Ухаживание за дочерью Азрарна Азриной было для Ваздру столь же неизбежным, как восход луны на земле. Им приходилось добиваться ее руки в силу самого факта ее существования. В своей гордыне и в своем великолепии они совершали это один за другим, и она отвергала всех. И на пороге дворца лежали брошенными их подношения — немыслимые драгоценности и волшебные игрушки Дринов — их Ваздру приносили не столько из бахвальства, сколько ради ее удовольствия. Другие свадебные дары были разбросаны самими разгневанными Ваздру по улицам города богини. Однако Хазронду был присущ извращенный взгляд на вручение подарков. «Меня сравнивают с ее отцом, — говорил ему внутренний голос, — а значит, подобно ему я должен создать какую-то чудесную помесь, редкое чудовище, каким является она сама, и подарить ей.» Ибо таким образом он мог одновременно доставить ей удовольствие и нанести оскорбление, а это нравилось Ваздру больше всего.

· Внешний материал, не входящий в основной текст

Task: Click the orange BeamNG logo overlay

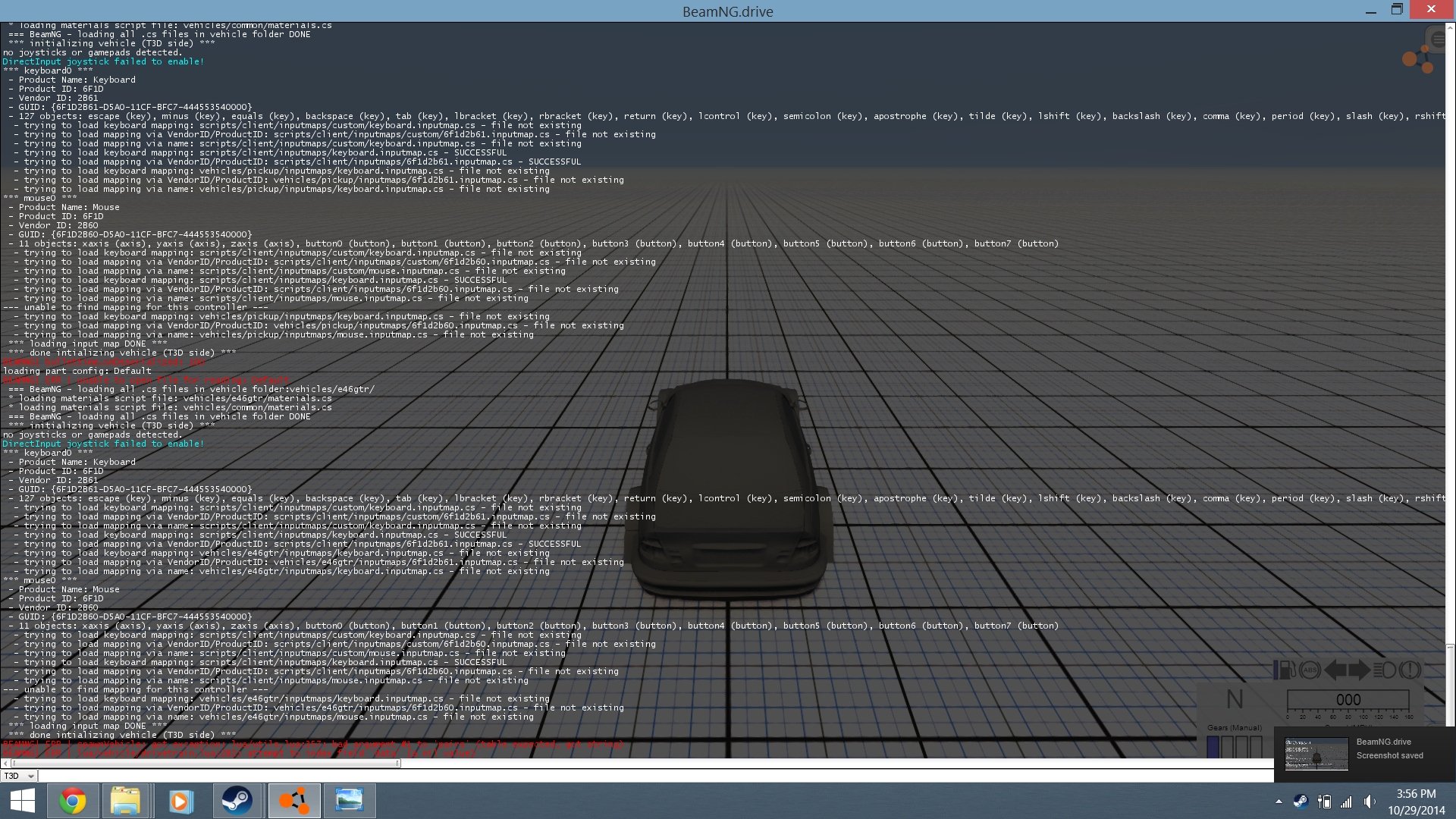Action: [1417, 59]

Ночь только начиналась и была столь же юна и незрела, как девочка-подросток. Она, улыбаясь, потягивалась на небе, держа в руке серебряное зеркало луны и поглядывая на Хазронда.
— Неужто она столь же красива, как ты? — осведомился у нее Хазронд. — Эта Азрина? Или она не заслуживает этого имени? — Ибо он никогда не видел ее, ту, которую хотел сделать своей любовницей.

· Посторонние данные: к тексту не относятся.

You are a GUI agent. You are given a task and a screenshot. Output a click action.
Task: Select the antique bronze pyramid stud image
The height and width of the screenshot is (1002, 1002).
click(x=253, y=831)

И так размышляя в лунном свете, он двинулся сквозь тьму и вскоре вошел в лощину между высоких гор, где паслись дикие лошади. Жеребцы вступали друг с другом в схватки и бегали наперегонки.
Лошади в таких табунах были свирепы как львы, приблизься к ним смертный, они бы затоптали его. Когда же между ними шествовал Ваздру, они лишь поднимали точеные головы и провожали его бездонными озерами глаз. Некоторые бесшумно устремлялись за ним, и среди этих была прекрасная кобыла, черная как ночь. Заметив ее, Хазронд остановился.
Обитатели Подземелья больше всего любили черных как ночь лошадей с сумеречно-синими гривами и хвостами. Те умели преодолевать любые препятствия как в Верхнем Мире, так и в Нижнем, они умели даже скакать по воде. Они не имели равных себе ни по красоте, ни по силе духа. И все же, когда Хазронд увидел эту земную лошадь, он сразу понял, что она лучшая, богиня среди кобыл. Поэтому он протянул к ней руку и позвал ее, и она тут же подошла и положила голову ему на плечо.
Эшва увенчал бы ее цветами, взлетел ей на спину и скакал всю ночь. Ваздру же должен был сначала призвать Дрина, чтобы тот сделал для нее седло и уздечку, да и после этого он не осмелился бы сесть на нее сам, а подарил бы какому-нибудь полюбившемуся смертному.
— Я видел, как ты летела на крыльях ночи, — сказал Хазронд лошади, и в нем зашевелился расчет. — Пойдем со мной. Я сделаю тебя легендой твоего племени.
И, миновав лощину, он двинулся в горные теснины. И она последовала за ним, приминая нежные растения, сквозь разные измерения времени и пространства, пока они не добрались до высокогорного плато, ограниченного с трех сторон уходящими ввысь вершинами, которые симметрично вздымались вверх, как копья.
То была обитель орлов. И Хазронд, напевно произнеся на высоком языке Ваздру заклинание, отправил его парить среди вершин. Совершив это, он помедлил. Кобыла же, очарованная его присутствием и мимолетной лаской, стояла как изваяние в нескольких десятках шагов.